The contract for Fort Riley's new railhead project was awarded in July by the Army Corps of Engineers, Wollenberg said. The project has been a joint effort between Fort Riley and the Union Pacific Railroad, as well as many other players including the Transportation Engineering Agency, Forces Command, the Department of the Army and Information Management Command.

Efficiency in mind

Prior to the initial railhead project in 1995, transporting equipment to a war zone was extremely difficult, Wollenberg said.

"We had five or six earthen docks that were here and bad track maintenance. When the division deployed out of here for Dessert Storm, it took 18 days to get them out of here," he said. "Now, we can do the same thing in about six and half days, or a BCT (Brigade Combat Team) in a day and a half."

In his more than 20 years of military and civilian service at Fort Riley, Wollenberg has worked on countless projects to expedite deployment operations including the installation's Alert Holding Facility, Deployment Support Facility and the Manhattan Ramp.

All of those projects have been critical to successful deployment operations, he said, but the railhead project is just as paramount, if not more so to Fort Riley.

"Although we have been highly successful with deployment operations over the last seven years, we have primarily been dealing with one single brigade combat team movement at a time, as opposed to a full-up division deployment," he said. "This (project) will give us that capability."
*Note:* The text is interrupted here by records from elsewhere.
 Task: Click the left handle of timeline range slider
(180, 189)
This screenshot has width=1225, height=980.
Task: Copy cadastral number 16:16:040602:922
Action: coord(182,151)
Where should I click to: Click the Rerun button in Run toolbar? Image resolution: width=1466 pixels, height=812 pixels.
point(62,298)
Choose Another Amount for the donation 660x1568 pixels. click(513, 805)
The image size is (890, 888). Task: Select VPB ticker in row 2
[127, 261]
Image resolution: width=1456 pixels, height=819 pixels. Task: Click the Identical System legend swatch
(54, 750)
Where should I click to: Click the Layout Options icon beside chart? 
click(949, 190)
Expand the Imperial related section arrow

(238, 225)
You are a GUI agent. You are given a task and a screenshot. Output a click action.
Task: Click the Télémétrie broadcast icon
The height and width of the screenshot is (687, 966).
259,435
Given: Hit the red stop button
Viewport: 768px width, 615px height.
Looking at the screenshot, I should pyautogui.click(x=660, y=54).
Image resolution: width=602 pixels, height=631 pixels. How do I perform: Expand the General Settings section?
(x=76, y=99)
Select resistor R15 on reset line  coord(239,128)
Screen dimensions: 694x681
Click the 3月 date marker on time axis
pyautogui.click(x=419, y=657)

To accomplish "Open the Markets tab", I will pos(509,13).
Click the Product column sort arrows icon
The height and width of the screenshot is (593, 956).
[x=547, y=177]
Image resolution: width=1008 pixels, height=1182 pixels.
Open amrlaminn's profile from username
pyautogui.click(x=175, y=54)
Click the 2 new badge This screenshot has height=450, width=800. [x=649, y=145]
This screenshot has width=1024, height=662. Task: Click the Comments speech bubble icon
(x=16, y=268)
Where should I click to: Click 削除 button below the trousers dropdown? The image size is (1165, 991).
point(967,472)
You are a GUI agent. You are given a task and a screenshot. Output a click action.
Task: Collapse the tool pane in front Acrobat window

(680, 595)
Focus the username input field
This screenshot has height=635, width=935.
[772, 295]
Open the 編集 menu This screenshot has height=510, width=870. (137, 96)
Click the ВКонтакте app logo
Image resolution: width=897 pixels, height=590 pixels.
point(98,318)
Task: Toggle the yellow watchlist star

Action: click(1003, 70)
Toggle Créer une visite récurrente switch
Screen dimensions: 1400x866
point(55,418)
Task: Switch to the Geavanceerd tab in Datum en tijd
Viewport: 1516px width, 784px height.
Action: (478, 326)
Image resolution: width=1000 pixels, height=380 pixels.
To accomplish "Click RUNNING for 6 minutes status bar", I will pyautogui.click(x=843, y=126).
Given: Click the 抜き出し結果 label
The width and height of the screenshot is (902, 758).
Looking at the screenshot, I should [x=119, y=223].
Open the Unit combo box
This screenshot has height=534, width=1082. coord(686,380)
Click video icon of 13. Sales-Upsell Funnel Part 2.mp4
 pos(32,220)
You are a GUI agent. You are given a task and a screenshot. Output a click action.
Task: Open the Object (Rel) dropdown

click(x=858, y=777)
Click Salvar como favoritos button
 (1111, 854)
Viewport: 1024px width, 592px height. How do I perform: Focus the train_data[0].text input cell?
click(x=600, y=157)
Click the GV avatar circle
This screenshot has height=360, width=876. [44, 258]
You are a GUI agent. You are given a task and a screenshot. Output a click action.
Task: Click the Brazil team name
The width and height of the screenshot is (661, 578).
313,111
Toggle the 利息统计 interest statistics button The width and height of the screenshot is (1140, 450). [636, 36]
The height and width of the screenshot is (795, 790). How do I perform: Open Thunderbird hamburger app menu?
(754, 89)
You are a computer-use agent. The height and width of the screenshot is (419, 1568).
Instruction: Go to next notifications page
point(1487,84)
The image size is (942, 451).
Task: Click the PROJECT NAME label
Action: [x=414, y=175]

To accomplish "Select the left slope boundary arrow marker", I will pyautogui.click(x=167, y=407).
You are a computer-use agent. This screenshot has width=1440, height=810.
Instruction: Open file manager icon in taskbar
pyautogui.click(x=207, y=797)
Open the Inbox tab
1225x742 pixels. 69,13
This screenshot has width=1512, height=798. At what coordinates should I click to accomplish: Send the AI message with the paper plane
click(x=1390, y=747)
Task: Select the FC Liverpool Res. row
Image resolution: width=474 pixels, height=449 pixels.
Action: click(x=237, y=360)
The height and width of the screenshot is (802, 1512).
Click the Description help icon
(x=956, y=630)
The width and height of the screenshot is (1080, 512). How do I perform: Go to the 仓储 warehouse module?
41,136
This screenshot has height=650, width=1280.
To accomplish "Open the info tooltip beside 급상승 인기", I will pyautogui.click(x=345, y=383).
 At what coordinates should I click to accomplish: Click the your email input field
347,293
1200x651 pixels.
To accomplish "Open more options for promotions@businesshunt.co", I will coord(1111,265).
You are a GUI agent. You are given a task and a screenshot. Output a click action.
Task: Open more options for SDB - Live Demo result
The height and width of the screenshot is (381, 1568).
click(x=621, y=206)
In addition to being able to move equipment more efficiently, the project also will allow more Family time for transportation employees and reduce long-term costs associated with deployment operations, Wollenberg said.

"My organization works 365 days a year, 24 hours a day. It's not unusual for us to spend every weekend of the month working on deployments. This will make us more efficient and give us more time to spend with our Families," he said. "It's actually, in the long run, going to reduce costs because we won't be paying for switch engines from the Union Pacific, we'll have our own. There are a lot of hidden benefits in this project that just don't jump out at you when you look at them. It looks like its just metal, dirt and railroad ties, but that's not the case. This is 100 percent mission-orientated."